Nat se fue poco después. Kate estaba llorando otra vez y él empezaba a pensar que se estaba hartando. Pero antes de marcharse, fue a ver a Helen, que estaba en la cocina, pelando patatas sin mucho ánimo, y le dijo lo que acababa de decir Kate, que de haber sido Helen la que hubiera muerto, habría preferido morirse ella. Pensó que le gustaría oírlo, pero se equivocaba. Helen se echó a llorar. El padre de Nat le había dicho a menudo que las mujeres eran un completo misterio y que era una pérdida de tiempo y energía intentar entenderlas. Nat decidió que estaba de acuerdo con él.

– Oh, es tan triste -dijo Clio.

Tenía los ojos rojos de tanto llorar. Como Jocasta, no era capaz de entender por qué estaba tan afectada.
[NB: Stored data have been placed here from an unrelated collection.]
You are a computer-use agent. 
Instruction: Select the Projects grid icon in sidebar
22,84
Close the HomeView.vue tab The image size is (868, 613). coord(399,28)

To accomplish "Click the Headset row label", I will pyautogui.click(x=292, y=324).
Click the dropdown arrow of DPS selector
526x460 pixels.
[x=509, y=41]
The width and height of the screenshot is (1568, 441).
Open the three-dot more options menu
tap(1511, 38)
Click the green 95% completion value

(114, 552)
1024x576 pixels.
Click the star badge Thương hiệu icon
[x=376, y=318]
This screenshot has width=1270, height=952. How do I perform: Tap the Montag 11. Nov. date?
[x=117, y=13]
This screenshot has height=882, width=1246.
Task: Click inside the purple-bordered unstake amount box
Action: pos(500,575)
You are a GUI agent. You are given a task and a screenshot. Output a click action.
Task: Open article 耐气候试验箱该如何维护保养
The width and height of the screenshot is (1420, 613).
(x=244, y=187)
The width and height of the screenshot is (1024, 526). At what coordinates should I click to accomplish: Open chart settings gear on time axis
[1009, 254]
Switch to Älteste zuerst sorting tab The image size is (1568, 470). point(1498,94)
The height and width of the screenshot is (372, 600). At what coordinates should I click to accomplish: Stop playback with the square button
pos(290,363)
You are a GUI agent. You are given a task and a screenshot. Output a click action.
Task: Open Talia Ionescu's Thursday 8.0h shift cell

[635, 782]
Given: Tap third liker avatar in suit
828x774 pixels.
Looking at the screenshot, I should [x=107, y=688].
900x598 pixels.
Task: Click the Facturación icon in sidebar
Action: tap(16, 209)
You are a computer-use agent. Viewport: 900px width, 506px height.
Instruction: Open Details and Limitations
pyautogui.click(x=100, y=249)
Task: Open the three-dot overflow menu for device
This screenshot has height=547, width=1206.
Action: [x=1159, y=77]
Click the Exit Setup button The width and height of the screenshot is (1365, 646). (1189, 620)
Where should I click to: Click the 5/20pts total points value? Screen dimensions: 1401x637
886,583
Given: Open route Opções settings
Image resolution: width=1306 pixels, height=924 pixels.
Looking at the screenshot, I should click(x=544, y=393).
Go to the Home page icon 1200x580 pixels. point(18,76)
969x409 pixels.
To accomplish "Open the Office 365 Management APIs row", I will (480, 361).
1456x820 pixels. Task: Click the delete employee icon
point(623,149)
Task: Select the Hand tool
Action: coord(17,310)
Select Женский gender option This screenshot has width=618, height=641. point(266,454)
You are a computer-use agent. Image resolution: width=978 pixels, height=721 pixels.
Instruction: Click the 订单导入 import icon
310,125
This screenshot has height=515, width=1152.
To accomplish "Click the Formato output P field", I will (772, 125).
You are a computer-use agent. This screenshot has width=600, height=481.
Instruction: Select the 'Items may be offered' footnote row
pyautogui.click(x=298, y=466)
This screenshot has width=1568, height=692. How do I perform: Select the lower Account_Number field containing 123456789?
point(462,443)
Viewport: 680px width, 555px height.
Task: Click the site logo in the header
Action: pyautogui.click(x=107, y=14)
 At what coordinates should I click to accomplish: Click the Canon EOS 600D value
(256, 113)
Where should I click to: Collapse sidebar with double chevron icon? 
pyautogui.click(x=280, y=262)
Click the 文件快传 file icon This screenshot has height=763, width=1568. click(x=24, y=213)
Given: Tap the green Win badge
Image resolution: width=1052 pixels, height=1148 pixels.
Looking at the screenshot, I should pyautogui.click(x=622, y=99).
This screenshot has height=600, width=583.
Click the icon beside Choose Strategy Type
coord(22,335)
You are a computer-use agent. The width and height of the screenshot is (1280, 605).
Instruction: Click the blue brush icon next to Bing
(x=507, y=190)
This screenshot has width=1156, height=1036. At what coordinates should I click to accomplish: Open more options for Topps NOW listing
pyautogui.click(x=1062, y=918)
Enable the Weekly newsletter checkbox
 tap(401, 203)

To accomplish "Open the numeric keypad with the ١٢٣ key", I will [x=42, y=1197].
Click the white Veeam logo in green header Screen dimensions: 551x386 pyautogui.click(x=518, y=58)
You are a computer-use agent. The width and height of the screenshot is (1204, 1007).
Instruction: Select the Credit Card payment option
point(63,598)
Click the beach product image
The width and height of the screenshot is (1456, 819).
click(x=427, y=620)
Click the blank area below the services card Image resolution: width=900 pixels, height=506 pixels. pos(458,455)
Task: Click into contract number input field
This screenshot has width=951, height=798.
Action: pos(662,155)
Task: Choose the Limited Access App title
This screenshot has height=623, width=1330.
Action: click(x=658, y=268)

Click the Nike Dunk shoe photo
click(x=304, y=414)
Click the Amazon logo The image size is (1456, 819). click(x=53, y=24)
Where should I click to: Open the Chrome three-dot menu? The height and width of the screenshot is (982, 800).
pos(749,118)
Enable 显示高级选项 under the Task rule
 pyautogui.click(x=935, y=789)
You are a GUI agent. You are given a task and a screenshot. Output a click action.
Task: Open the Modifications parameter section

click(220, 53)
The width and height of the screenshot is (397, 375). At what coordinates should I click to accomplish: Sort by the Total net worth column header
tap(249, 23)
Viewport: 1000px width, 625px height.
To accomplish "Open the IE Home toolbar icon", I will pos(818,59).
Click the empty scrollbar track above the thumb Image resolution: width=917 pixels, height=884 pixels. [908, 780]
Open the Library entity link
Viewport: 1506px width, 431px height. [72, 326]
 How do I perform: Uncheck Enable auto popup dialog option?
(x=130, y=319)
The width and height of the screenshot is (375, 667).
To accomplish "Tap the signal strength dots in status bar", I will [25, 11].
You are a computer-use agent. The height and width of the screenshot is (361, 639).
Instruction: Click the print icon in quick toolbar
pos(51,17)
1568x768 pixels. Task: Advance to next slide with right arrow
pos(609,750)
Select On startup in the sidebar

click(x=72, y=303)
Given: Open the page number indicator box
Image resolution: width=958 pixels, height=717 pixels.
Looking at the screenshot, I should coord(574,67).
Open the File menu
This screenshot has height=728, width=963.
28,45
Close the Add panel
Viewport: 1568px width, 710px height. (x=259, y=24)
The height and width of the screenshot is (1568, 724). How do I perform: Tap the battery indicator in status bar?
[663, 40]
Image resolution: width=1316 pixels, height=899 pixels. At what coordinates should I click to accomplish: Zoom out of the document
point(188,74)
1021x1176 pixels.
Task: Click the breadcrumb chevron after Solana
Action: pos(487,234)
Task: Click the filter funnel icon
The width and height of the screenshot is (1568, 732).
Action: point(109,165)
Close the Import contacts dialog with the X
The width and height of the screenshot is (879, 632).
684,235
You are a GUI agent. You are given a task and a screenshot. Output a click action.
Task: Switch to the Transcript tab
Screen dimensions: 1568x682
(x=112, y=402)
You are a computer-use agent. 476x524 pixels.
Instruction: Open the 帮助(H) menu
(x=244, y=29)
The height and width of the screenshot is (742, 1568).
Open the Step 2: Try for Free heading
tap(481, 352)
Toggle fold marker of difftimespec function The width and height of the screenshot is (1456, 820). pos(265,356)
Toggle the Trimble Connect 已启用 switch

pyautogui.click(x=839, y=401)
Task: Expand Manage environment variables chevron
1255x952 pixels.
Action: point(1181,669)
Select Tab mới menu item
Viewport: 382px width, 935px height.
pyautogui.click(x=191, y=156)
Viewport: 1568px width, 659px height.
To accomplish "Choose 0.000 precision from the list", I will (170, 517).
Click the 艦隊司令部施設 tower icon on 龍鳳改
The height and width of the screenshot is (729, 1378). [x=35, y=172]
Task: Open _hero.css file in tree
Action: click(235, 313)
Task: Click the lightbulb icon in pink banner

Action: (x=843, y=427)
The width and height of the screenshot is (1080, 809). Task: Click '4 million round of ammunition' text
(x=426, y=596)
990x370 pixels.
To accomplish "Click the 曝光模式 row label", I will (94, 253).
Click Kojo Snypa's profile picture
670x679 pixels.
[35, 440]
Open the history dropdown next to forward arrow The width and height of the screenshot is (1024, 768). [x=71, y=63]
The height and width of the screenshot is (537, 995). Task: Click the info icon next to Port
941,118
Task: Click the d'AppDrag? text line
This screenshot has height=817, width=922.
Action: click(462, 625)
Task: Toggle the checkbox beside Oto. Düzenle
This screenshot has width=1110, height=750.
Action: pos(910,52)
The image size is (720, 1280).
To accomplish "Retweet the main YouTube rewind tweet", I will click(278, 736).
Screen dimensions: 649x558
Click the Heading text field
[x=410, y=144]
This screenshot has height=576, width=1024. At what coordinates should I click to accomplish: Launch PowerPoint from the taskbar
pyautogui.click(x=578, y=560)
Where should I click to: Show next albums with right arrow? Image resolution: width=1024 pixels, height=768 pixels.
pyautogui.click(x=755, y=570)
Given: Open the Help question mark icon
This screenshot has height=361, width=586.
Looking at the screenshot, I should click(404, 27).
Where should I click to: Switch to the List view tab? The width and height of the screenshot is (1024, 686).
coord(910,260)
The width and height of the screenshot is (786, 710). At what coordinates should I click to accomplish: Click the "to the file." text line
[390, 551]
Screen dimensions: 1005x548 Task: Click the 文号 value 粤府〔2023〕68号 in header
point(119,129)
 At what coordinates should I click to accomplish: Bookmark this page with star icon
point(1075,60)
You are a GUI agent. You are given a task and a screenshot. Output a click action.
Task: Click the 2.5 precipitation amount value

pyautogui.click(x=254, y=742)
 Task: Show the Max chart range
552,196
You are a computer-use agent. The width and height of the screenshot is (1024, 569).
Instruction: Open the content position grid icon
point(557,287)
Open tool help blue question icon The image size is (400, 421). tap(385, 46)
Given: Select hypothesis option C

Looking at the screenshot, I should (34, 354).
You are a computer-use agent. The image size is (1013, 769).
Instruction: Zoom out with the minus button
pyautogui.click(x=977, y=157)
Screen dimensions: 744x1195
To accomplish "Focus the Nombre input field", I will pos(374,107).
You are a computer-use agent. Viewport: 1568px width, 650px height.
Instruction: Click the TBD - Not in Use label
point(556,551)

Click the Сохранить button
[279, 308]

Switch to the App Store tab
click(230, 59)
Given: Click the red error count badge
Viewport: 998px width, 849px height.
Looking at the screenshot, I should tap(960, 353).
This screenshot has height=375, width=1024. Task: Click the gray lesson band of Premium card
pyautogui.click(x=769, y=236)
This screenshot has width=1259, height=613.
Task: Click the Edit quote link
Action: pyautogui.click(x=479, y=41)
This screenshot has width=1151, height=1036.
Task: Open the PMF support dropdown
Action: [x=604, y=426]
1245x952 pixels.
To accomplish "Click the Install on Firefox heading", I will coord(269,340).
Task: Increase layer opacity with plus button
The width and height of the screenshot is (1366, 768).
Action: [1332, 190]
Fergus le dijo que era porque era muy buena persona, pero ella sabía que era más que eso. En pocas semanas Martha había vuelto a entrar en sus vidas, con la misma insistencia que si hubieran celebrado los encuentros anuales que habían prometido hacía tantos años. No dejaba de pensar en Martha como la había visto por última vez en la playa de Tailandia, morena, sonriendo, con el pelo aclarado por el sol, sin tensiones ni inhibiciones, sino feliz y espontánea, y pensó en el terrible final de esa felicidad, los largos días de calor en la sucia ciudad, esperando y esperando con terror a que naciera su hijo, y entonces lo que debió de ser la pesadilla del parto, sola, sin nada ni nadie que la ayudara a sobrellevar el dolor. Después pensó en cómo se había labrado una nueva vida, una vida perfecta de éxito, todo el tiempo soportando su terrible secreto, y pensó que Martha era, sin lugar a dudas, no sólo la persona más valiente que había conocido, sino la más valiente que conocería.